He was utterly superb. The festival had, wisely, decided against giving him a mike, and despite a spirited attempt to get him up onto the stage, he chose instead to bound out into the aisle, explaining that he 'hates stages' (which might, one would think, be a slight disadvantage to an actor, but maybe theatre stages are different!)
He roared "GORDON'S ALIVE", which met with great enthusiasm from the audience, before starting to talk to us about himself and (very briefly) his book.
He told us that he has recently completed Cosmonaut training with the Russians, at the age of 79, and that we should ask him about Space. And Yetis.
He then complimented various members of the audience and spoke briefly about other actors, and the normal sort of actor's biography which is all about which other actors they know. (He then mentioned Kenneth Branagh, saying that they have a father/son relations where Ken is the father, before deciding to give us a bit of Shakespeare, so declaimed the glorious Chorus's speech from Henry V, which starts "O for a muse of fire..."
It was superb, and made me regret again that I didn't learn that he was performing King Lear, last year, until after the entire run was sold out. I've never seen him perform live - although his performance as Exeter in the Ken Branagh Henry V is memorable (Even if the sight of Brian Blessed in full armour on a war horse makes the outcome of battle of Agincourt seem more like a foregone conclusion and less like a forlorn hope)
And then... there were anecdotes about the different places and circumstances in which he has been asked to do the 'GORDON'S ALIVE' thing.. I'm sure that normal actors get asked to quote from their most famous performances, probably in the street, or at restaurants. BRIAN BLESSED, it seems, gets asked in slightly different situations. You know, by Masai warriors half way up Kilimanjaro, by the Queen, at Buckingham Palace, by the Prime Minister, in the Cabinet Room, or (my personal favourite) by the captain of the Russian submarine which has unexpectedly surfaced through the ice near the North Pole!

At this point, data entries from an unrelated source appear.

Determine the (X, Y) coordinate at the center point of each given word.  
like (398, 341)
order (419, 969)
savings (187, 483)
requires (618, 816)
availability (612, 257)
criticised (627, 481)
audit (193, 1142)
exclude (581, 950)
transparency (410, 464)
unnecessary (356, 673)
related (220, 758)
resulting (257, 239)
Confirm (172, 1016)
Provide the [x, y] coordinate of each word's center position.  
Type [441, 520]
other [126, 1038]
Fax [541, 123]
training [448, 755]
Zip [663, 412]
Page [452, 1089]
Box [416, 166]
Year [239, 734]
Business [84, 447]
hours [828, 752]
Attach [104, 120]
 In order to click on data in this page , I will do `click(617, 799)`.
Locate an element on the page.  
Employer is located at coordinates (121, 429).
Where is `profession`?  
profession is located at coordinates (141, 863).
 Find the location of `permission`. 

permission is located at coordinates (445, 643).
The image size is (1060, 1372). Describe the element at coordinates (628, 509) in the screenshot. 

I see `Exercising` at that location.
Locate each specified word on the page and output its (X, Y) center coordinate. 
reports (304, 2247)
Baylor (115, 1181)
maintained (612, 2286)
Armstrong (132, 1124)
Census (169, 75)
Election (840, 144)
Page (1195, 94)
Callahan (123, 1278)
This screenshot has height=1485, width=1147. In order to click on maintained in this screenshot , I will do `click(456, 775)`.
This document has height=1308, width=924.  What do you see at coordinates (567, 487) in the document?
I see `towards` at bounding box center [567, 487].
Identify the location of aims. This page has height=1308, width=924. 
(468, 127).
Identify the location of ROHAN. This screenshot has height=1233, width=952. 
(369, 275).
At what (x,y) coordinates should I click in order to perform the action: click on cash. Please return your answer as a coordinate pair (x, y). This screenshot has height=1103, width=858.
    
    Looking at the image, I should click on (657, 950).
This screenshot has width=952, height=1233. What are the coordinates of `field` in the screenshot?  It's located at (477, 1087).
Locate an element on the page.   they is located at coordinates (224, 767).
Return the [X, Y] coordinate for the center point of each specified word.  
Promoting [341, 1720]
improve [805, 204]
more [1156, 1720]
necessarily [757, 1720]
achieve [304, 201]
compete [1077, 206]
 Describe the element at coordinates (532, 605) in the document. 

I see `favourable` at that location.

Then he spoke about his background - he was the son of a coal-miner, and left school at 14 after his father was injured. He spoke several times about having not been to grammar school, and having been in a 'C Class' (I assume as opposed to an 'A', top stream), and seemed to have a great sense of astonishment and appreciation that he has come so far, and had such an interesting life.
He talked about having been friendly, as a young man, with Patrick Stewart - they were both involved with amateur theatre before turning professional, and about how they both applied to go to Drama School, but that he did not expect to be able to attend, being just a 'class C' lad, who had left school at 14 and had no scholarships.
He did, of course, get into Bristol Old Vic theatre school, and they provided him with a scholarship, so (after a stint of National Service, in the parachute regiment (74 jumps)) he arrived in Bristol.. where, among other things, he went jogging naked with Peter O'Toole. (no, we didn't get an explanation as to *why* they were jogging naked..
A little later he talked about his time at the National Theatre (not, I think, a fan of the building. He described it as being 'like Colditz'.) And about hiding in a cupboard and jumping out at John Geilgud. As one does.
And about filming the Flash Gordon, and playing Vultan, and being told, gently, by the director that it was not necessary to add one's own *pew* *pew* *pew* sound effects during attack scenes with the Hawkmen. . .
He described how his work on 'Peppa Pig' is just as popular as his more classical work..
An talked with huge enthusiasm about his involvement in the Mars project (He has been training with astronauts and other scientists), his optimism and enthusiasm for space exploration, and for the human race, and his admiration and love for Shakespeare ("The blue planet, our planet, has had it's author. It would be greedy to expect another")
It was such fun. I did have a certain amount of sympathy for the poor festival person who ha the difficult task of interrupting him and persuading him to stop talking (she did a splendid job, the event only over ran by 15 minutes)
And afterwards, he signed books, and posed for photos, and said thank you to us for buying his book.
I'm just disappointed there wasn't time for him to tell us about Yetis, or the time he punched a Polar Bear.
ETA: I just re-read this, and I can't believe I forgot to mention that he finished up the evening by telling us about the time he appeared as Pavarotti on 'Stars in their eyes' and then singing us o sole mio. On top of everything else the man can sing. Glorious!